Data is now the basic building block around which winning business strategies are crafted, and can be applied in many ways to fuel ongoing growth. To make the most of it, supporting data-management systems have to be infinitely scalable, accessible on demand and able to freely and securely exchange info between other apps, tools and solutions that you create. So when crafting a data-management framework, begin by thinking holistically. Ask yourself: Could other colleagues or business ventures of yours also benefit from having access to the information you're collecting, and how can you apply this data to achieve many different types of goals? Likewise, while support systems should leverage past user interactions to inform and enhance current interactions (e.g. by remembering and speaking to customers' buying habits and preferences), don't limit yourself to smaller pools of insights either. Data-management solutions that you create should also have the ability to access external information sources, such as news feeds, stock tickers and third-party software plug-ins, to drive better data-driven decision making and enhance user experiences as well.
2. Get your colleagues involved.
In many businesses, stakeholders from different areas of the organization are involved in discussions surrounding data management. However, each may have conflicting perspectives and priorities. To help all achieve their goals, without inhibiting your ability to operate (e.g. by finding ways to readily innovate or pivot business strategies without compromising cost efficiency), consider creating a cross-functional leadership team to oversee these efforts and promote open communication. By championing active collaboration, you can craft unified data collection and analysis efforts that support a wider range of business operations and activities. Even better, the more you share information and insights with peers, the more visibility you could gain into your business's current and future needs. You'll have more resources you can bring to solve problems and more ways you'll be able to leverage data to drive growth and innovation as well.
3. Begin with the end.
Business leaders often craft high-tech apps, products and services first, then seek to design supporting data-management frameworks after. To save time, money and effort, you might want to explore the opposite. Consider what types of data and IT-management needs will be required to support different business initiatives up-front and how to best structure them—then build end-user solutions that piggyback on these resources after you've got a working high-tech pipeline in place. To ensure optimum results, consider all the types of features and functions that your solutions might offer—and build an IT backbone that enables them, which can readily be expanded on and updated as customer needs shift. Similarly, don't forget that data collection and analysis systems that you build will evolve over time. To keep up with changing markets, and do so at scale, they'll also need to pull additional information from outside sources and shift with changing end-user requirements. Likewise, these systems will also generate increasing volumes of data themselves, a growing amount of information that you'll need a solution in place to manage.
Data is now the basic building block around which winning business strategies are crafted, and can be applied in many ways to fuel ongoing growth.

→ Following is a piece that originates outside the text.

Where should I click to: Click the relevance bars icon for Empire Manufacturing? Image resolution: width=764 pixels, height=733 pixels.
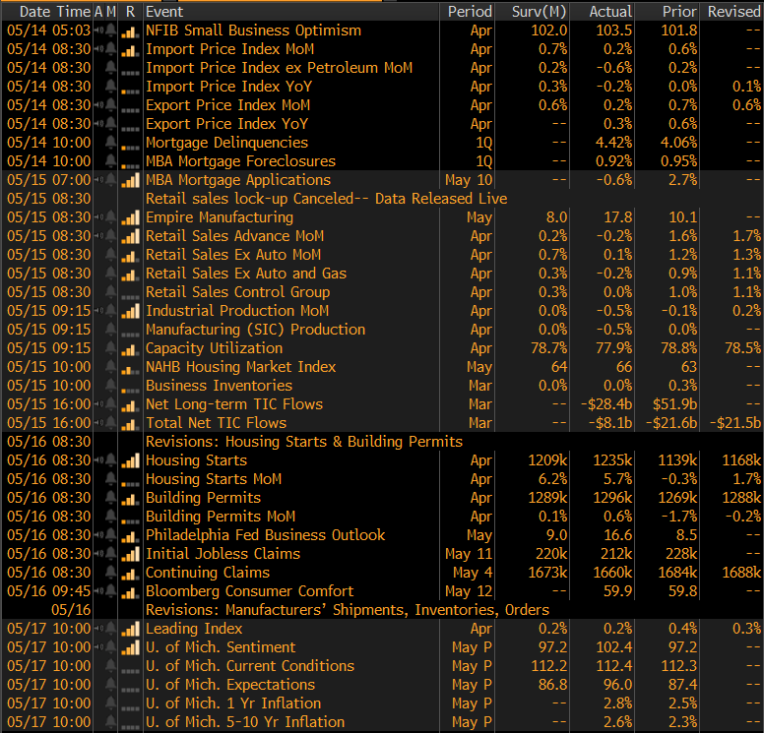click(130, 217)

4. Don't reinvent the wheel.
In 2019's high-tech world, many businesses will already have preexisting IT and data management solutions in place. But putting new tools and platforms that support smarter data-driven decision making in place doesn't mean having to scrap these legacy solutions and start from square one. In fact, the smartest approach to innovation here is to make small, incremental changes to preexisting systems, slowly introducing new features and capabilities a step at a time. (For example, adding custom orders to your online storefront before adding a complete end-to-end inventory tracking system, or emailing targeted ads to various customer groups before personalizing your promotions to individual buyers based on their online habits.) Updates to your IT infrastructure, and data management solutions, don't have to be time-consuming or costly either. To maximize return on investment, think about which small changes would have the biggest impact on your sales or operations. Then slowly and steadily roll out new incremental improvements that deliver them.

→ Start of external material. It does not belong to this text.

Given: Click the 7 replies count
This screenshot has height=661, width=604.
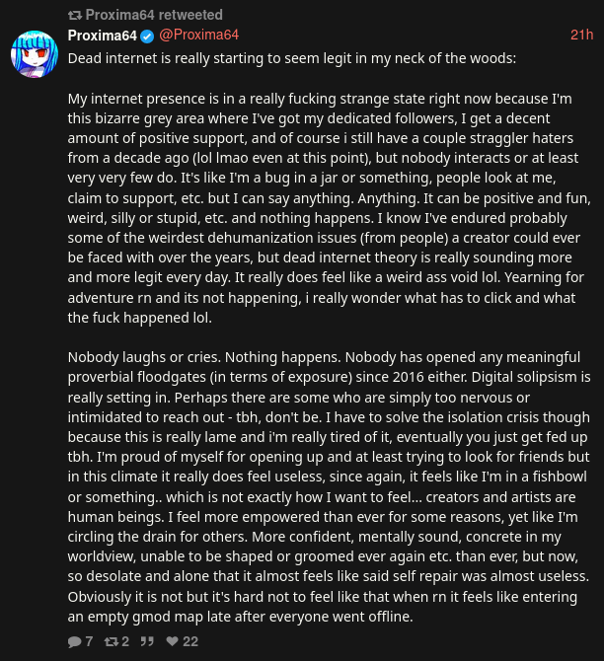Looking at the screenshot, I should 89,641.
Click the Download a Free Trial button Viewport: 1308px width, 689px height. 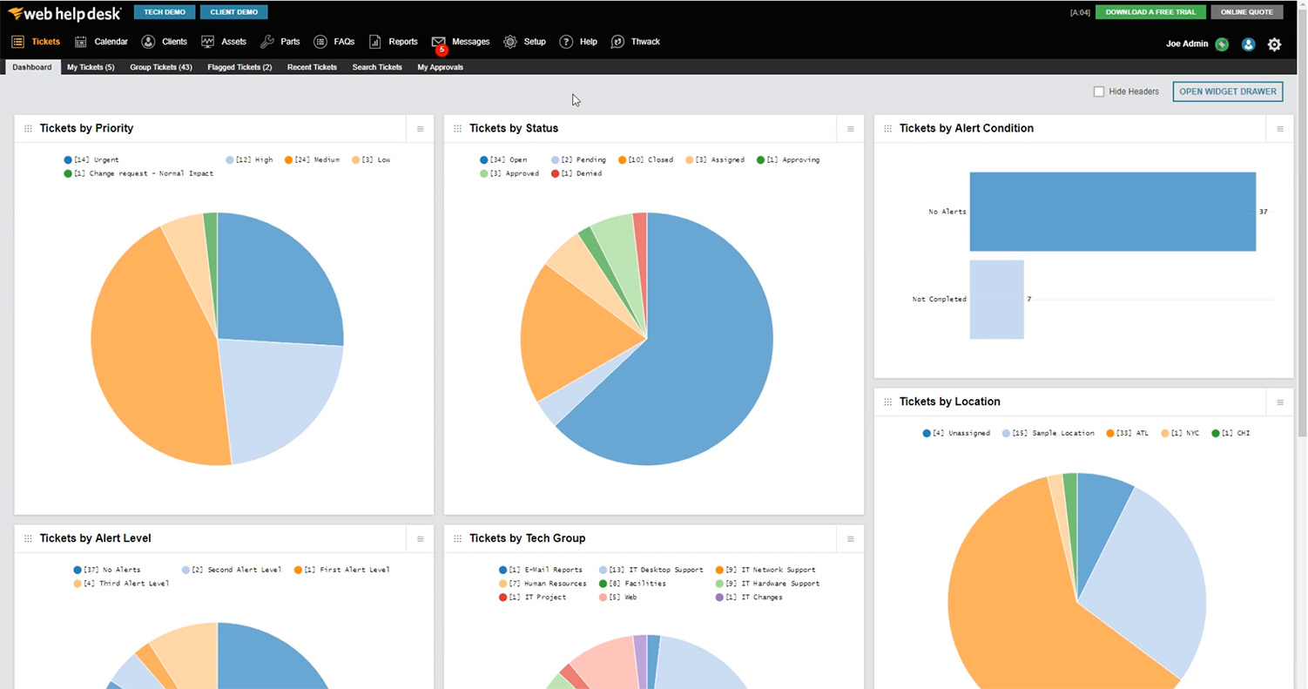tap(1150, 12)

5. Embrace new data-management models.
Today, zero downtime and unlimited flexibility is the gold standard for data-management systems. Noting this, these IT frameworks should support infinite uptime and be designed to work in all manner of cloud, hybrid or on-site business environments. Similarly, any high-tech tool you use that leverages information for data-driven decision making should be based on a distributed architecture (to enable reliable, high-speed, on-demand performance) and fully contextual (able to customize interactions to the user/scenario). In a similar fashion, any system you rely on for understanding and managing data should be easy to update, expand or revise, so that they can grow with your clientele and business.
Business leaders in every field can benefit from better data-management systems and more informed data-driven decision making. Fortunately, a few simple tweaks to your operations and IT strategy is all it takes to better understand and manage these growing information needs going forward.